Kelompok kerja ini terdiri dari para pendeta dan pemimpin awam Minnesota lintas generasi yang telah bekerja di garis depan kerusuhan. Mereka telah bertanggung jawab baik bagi pemeliharaan rohani maupun pemeliharaan komunitas di wilayah itu dan telah memberikan kesaksian atas kekecewaan dan jeritan umat Allah. Para anggota kelompok kerja ini mewakili banyak komunitas budaya dan spiritual yang berbeda dan termasuk dalam komunitas-komunitas masyarakat adat dan Afrika-Amerika yang telah menjadi pusat pembalasan dendam baru-baru ini.

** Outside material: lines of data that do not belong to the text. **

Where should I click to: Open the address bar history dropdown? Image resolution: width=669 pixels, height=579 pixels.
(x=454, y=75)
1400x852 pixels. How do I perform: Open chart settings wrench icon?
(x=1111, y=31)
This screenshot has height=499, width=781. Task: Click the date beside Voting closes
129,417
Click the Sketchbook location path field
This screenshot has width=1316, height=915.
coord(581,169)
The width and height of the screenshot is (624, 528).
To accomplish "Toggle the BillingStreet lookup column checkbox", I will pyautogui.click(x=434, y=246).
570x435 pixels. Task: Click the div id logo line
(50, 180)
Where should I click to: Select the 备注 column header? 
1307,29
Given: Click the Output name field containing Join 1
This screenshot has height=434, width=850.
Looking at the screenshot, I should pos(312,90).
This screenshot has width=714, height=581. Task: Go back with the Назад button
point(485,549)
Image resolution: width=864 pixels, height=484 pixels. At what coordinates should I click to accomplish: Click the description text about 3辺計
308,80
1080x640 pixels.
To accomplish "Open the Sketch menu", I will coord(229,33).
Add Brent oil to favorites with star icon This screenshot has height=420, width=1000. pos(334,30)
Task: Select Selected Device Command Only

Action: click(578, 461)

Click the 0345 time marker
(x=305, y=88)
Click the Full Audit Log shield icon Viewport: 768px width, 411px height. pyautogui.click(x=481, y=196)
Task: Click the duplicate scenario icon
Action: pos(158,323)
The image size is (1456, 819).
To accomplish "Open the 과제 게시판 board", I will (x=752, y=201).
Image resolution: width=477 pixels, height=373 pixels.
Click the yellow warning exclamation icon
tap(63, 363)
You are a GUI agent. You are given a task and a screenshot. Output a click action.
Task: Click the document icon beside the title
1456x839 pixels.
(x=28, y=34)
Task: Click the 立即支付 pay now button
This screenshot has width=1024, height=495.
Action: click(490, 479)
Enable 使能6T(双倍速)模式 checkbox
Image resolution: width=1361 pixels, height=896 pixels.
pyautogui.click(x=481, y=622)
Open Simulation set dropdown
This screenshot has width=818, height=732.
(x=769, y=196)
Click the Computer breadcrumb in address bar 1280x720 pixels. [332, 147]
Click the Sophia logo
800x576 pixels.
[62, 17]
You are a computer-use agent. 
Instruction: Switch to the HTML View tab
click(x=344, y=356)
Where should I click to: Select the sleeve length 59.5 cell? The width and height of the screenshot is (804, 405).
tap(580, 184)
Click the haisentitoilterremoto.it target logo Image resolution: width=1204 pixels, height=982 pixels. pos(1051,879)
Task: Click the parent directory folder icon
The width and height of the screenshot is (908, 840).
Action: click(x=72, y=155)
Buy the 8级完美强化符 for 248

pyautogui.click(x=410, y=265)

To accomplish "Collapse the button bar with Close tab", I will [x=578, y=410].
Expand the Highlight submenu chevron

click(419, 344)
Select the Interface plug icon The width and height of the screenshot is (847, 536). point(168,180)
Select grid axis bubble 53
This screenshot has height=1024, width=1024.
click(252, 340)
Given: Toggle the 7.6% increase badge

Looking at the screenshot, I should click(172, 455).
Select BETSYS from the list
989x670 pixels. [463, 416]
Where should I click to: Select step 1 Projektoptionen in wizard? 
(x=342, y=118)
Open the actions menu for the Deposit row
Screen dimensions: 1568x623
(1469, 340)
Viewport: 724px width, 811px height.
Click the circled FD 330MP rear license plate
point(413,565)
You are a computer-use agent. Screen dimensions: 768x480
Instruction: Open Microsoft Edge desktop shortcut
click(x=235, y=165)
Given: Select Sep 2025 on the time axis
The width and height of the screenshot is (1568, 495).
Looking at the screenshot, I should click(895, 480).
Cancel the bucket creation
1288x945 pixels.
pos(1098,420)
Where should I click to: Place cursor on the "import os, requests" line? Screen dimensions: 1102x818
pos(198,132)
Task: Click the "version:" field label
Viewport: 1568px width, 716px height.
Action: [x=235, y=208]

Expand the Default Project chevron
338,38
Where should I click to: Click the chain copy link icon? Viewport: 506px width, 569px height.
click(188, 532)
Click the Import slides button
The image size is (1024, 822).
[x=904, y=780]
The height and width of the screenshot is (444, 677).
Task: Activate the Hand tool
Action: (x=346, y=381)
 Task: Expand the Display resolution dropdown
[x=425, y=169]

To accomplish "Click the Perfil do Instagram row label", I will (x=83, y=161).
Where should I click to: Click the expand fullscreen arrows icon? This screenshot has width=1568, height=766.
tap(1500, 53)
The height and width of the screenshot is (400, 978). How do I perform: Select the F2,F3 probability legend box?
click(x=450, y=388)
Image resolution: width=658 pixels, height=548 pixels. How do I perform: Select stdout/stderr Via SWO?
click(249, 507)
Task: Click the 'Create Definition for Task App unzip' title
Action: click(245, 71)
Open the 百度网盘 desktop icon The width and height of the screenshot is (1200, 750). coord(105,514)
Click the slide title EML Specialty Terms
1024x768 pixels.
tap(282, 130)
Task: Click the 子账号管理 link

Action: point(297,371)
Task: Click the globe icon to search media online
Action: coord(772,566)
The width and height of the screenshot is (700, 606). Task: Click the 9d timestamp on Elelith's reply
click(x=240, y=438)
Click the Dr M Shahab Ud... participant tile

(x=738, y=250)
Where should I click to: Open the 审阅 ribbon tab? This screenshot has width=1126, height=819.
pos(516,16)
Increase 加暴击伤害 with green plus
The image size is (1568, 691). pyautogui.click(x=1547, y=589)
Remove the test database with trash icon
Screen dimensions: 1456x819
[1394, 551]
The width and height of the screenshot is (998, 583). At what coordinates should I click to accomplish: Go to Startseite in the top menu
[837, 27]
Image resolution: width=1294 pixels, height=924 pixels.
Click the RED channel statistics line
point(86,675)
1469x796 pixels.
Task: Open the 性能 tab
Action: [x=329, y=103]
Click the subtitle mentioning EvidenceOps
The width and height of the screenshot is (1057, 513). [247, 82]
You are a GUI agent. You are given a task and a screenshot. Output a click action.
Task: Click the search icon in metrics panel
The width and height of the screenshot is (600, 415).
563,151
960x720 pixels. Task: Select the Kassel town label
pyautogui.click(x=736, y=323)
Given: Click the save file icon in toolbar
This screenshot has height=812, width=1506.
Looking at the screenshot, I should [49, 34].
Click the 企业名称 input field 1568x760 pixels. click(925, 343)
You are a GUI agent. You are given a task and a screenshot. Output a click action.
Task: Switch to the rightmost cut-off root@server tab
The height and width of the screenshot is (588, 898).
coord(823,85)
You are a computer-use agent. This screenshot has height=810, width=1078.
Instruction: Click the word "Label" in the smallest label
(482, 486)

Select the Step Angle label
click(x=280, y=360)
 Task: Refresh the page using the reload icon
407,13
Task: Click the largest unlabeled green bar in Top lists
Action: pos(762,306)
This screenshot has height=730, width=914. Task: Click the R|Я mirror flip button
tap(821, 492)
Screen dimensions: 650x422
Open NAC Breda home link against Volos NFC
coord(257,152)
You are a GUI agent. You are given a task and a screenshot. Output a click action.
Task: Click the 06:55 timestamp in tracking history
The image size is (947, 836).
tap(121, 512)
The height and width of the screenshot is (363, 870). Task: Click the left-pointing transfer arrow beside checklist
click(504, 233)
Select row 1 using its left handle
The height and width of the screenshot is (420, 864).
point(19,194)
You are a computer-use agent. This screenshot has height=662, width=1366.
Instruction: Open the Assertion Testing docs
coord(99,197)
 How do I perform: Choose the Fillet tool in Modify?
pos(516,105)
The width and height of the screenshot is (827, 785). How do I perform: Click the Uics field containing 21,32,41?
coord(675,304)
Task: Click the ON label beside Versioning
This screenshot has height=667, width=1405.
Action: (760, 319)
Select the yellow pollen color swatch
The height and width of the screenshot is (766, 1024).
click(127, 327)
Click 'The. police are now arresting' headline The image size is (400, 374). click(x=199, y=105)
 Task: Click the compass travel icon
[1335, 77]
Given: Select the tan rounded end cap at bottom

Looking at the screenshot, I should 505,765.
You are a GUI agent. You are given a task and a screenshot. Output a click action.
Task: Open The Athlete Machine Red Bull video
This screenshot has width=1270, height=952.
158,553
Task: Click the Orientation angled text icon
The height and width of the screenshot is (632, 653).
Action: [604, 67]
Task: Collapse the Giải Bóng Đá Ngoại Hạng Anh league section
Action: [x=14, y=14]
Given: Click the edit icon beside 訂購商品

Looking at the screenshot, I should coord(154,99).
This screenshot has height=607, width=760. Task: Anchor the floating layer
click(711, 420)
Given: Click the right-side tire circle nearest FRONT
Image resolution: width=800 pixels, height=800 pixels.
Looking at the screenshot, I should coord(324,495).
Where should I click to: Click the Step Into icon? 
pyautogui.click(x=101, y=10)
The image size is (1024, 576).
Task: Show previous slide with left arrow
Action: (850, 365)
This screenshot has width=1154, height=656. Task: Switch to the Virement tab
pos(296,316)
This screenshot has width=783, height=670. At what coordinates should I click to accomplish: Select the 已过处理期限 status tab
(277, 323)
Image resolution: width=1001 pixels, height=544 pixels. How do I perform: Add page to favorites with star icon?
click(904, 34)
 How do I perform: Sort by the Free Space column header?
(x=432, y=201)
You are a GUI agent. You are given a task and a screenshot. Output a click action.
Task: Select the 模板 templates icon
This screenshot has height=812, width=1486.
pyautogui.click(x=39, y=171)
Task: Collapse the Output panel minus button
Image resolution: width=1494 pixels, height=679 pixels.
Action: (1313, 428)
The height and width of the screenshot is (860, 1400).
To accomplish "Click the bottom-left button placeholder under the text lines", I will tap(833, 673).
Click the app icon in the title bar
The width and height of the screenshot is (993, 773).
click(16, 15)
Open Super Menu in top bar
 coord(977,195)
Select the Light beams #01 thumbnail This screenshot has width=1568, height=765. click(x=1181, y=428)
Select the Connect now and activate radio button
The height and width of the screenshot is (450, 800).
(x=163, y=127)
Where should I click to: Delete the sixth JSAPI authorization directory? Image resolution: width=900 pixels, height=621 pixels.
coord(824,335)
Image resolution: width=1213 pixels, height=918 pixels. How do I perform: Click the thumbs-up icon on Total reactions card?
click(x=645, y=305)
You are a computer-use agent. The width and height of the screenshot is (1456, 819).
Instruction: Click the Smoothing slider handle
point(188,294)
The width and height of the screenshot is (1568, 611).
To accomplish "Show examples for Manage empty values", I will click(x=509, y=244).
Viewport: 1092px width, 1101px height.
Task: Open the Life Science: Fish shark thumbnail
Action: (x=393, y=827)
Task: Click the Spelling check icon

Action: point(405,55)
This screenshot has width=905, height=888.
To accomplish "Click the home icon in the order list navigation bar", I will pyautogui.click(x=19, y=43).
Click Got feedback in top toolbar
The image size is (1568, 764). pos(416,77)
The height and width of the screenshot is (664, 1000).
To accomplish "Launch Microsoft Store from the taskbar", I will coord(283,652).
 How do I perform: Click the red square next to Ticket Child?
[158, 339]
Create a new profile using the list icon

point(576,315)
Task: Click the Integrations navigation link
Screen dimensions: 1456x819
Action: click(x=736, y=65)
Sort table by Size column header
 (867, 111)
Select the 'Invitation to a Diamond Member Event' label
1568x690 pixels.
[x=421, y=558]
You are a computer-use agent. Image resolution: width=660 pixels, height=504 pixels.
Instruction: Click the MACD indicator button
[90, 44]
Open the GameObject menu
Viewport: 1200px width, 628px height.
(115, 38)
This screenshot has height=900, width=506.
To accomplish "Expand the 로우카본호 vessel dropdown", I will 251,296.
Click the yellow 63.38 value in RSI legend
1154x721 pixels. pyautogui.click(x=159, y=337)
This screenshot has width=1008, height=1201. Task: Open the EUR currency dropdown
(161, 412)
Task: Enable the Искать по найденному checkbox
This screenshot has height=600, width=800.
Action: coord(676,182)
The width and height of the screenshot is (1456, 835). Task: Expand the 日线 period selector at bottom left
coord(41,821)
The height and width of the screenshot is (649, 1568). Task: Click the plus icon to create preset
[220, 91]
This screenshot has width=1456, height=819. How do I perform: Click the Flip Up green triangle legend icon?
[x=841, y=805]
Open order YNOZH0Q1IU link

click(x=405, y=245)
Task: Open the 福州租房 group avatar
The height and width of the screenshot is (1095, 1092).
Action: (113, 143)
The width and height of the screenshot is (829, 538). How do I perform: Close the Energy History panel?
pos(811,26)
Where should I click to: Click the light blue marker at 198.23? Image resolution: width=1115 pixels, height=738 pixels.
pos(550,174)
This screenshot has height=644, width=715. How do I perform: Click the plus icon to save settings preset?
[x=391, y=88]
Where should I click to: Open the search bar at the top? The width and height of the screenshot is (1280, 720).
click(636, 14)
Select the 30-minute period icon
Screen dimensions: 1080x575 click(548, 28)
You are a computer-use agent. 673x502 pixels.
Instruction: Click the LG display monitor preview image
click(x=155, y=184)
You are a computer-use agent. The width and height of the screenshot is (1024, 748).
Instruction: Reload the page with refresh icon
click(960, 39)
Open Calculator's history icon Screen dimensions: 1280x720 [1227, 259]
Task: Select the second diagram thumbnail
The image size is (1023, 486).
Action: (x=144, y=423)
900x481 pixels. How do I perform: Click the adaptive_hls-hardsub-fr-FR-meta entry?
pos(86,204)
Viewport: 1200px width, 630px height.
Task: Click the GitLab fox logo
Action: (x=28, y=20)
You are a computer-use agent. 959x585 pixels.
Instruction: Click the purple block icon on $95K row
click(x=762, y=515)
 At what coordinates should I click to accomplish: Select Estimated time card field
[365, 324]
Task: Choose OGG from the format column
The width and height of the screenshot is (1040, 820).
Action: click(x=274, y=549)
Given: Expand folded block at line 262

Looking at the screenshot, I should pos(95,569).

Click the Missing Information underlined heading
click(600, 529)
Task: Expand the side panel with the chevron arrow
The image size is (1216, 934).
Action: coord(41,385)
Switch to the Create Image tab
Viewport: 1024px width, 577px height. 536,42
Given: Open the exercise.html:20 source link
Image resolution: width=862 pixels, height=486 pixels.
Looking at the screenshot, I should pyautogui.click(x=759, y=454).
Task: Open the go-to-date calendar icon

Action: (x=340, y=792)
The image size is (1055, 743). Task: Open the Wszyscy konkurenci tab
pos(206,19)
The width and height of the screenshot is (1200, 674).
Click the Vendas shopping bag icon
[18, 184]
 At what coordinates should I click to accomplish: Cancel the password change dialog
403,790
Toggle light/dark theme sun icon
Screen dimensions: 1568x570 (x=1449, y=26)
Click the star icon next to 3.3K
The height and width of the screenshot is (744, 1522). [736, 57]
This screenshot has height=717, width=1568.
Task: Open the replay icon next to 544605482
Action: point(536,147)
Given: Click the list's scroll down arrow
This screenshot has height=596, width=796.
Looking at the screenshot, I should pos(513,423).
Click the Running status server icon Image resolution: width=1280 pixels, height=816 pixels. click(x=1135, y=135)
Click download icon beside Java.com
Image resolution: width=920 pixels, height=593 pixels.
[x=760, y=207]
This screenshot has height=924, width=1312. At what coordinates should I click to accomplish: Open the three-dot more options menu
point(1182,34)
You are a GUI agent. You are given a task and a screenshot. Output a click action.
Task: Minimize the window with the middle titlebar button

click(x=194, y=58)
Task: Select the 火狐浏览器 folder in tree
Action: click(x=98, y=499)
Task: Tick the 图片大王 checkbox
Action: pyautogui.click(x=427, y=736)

Pada saat menulis bahan-bahan ini, komunitas-komunitas ini terus mengalami pembunuhan ekstrayudisial, kematian anak-anak karena kekerasan yang meningkat, serta kesulitan-kesulitan yang terus dialami sebagai akibat pandemi.
Pertemuan-pertemuan penulisan daring menjadi ruang yang suci dan aman untuk energi, dukungan, dan doa ketika kelompok melewati serangan di Gedung Capitol Amerika Serikat, persidangan mantan perwira Derek Chauvin, dan peringatan pembunuhan George Floyd.
Para anggota kelompok penulis adalah laki-laki, perempuan, ibu, bapak, pendongeng dan penyembuh. Mereka menggambarkan aneka pengalaman ibadat dan ungkapan rohani, baik dari masyarakat adat Amerika Serikat maupun komunitas-komunitas yang telah berimigrasi – baik secara terpaksa maupun sukarela – dengan beragam tingkat akses ke sejarah linguistik dan budaya masing-masing, yang sekarang menyebut wilayah ini sebagai rumah. Para anggota mewakili wilayah perkotaan dan pinggiran kota serta banyak komunitas Kristen. Keanekaragaman ini memungkinkan refleksi mendalam dan solidaritas dari banyak perspektif.
Para anggota kelompok penulis Minnesota berharap bahwa pengalaman pribadi mereka tentang rasisme dan perendahan sebagai manusia akan menjadi saksi atas kebiadaban anak-anak Allah terhadap satu sama lain. Hal itu juga berasal dari kerinduan mendalam bahwa sebagai orang-orang Kristen mereka mengemban karunia persatuan dari Allah untuk mengatasi dan menghapus perpecahan yang menghalangi kita untuk memahami dan mengalami kenyataan bahwa kita semua adalah milik Kristus.